Medicine Hat News
Tokyo Games will be unlike any other
From social distancing to careful monitoring to zero tolerance for a positive test.
The International Olympic Committee’s athletes “Playbook” might have been short on specifics more than five months out from the opening ceremonies, but a major takeaway was that the Tokyo Games amid a global pandemic will be unlike any before.
“It’s a really good time to park (expectations),” said Marnie McBean, the chef de mission of Canada’s Olympic team for Tokyo. “Like I wrote in a message to athletes: This isn’t going to be like any other Games you’ve been to. And in fact, I don’t think you should compare it to any Games, it’s going to be an outlier. And, if you keep comparing it to the days of old, it’s going to be shocking.”
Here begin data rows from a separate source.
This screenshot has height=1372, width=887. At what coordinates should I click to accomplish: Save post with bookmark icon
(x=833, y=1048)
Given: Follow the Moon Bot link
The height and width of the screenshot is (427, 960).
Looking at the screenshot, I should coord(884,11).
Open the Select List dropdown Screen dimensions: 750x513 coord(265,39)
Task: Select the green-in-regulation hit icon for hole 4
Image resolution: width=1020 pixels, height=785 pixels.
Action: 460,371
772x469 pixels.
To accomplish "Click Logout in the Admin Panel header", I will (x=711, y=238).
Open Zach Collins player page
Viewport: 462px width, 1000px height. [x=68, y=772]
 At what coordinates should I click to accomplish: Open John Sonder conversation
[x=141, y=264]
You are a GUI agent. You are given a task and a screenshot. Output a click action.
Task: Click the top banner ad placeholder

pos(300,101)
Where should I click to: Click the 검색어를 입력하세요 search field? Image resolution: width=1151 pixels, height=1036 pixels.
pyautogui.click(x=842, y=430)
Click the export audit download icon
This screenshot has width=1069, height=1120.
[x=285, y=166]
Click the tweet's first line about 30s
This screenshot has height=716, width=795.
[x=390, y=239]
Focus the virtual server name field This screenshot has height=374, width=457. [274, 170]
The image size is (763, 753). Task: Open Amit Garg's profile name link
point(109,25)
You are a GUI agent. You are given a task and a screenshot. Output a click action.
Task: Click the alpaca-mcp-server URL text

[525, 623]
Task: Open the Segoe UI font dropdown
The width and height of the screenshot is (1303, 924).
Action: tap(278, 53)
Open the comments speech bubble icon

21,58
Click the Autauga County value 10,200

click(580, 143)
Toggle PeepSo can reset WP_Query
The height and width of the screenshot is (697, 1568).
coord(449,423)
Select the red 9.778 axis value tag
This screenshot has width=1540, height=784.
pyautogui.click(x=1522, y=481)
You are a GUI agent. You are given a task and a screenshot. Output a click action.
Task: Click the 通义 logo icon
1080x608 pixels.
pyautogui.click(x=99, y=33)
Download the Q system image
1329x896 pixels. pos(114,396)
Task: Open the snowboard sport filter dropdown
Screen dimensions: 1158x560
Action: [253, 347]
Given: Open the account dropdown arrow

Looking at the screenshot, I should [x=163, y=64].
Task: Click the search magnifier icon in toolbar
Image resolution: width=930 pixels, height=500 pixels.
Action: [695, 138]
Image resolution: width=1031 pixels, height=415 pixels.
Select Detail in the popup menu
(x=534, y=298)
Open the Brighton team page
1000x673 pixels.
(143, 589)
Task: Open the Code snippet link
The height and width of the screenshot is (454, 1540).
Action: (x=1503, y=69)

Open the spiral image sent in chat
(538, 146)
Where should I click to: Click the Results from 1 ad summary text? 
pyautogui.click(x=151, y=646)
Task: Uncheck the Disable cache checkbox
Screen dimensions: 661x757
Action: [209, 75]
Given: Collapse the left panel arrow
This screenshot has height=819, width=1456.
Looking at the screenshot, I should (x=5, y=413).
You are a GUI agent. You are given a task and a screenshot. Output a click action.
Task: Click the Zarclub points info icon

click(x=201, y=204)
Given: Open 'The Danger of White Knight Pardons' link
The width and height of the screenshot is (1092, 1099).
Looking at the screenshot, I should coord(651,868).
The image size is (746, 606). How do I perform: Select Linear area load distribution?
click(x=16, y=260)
There were no surprises in the Playbook, meant to detail how organizers plan to safely host more than 15,000 athletes, plus the IOC hopes reassure the more than 80 per cent of Japanese residents who said in recent polls the Games should be postponed or cancelled.
The Playbook states that athletes aren’t required to be vaccinated to compete, although the IOC has asked national Olympic committees to meet with their respective federal governments on procuring athlete vaccinations.
Canada plans to send a team whether or not athletes have been vaccinated.
“Vaccines would be lovely, right? That would be really nice,” said McBean, a triple Olympic gold medallist in rowing. “But we knew we couldn’t count on them.”
The Playbook states that a safe Games can’t be guaranteed.
“Despite all care taken, we draw to your attention that risks and impacts may not be fully eliminated and that you agree to attend the Olympic and Paralympic Games at your own risk,” it said.
The warning wasn’t surprising said race walker Evan Dunfee, and athletes understand the risks.
“But I can’t imagine many athletes will decide to stay home. For me personally, it is a personal risk I am absolutely willing to take,” said the world bronze medallist.
Dunfee stressed what’s more important is following rules around isolating once he returns home, for the safety of others.
The IOC is in a tough spot, he added, facing opposition from some who believe the Games shouldn’t happen.
“And I think some of the athletes, myself included, are stuck in this position of thinking maybe the Games shouldn’t be happening but at the same time not wanting to give up this opportunity that we’ve worked our entire lives for,” Dunfee said.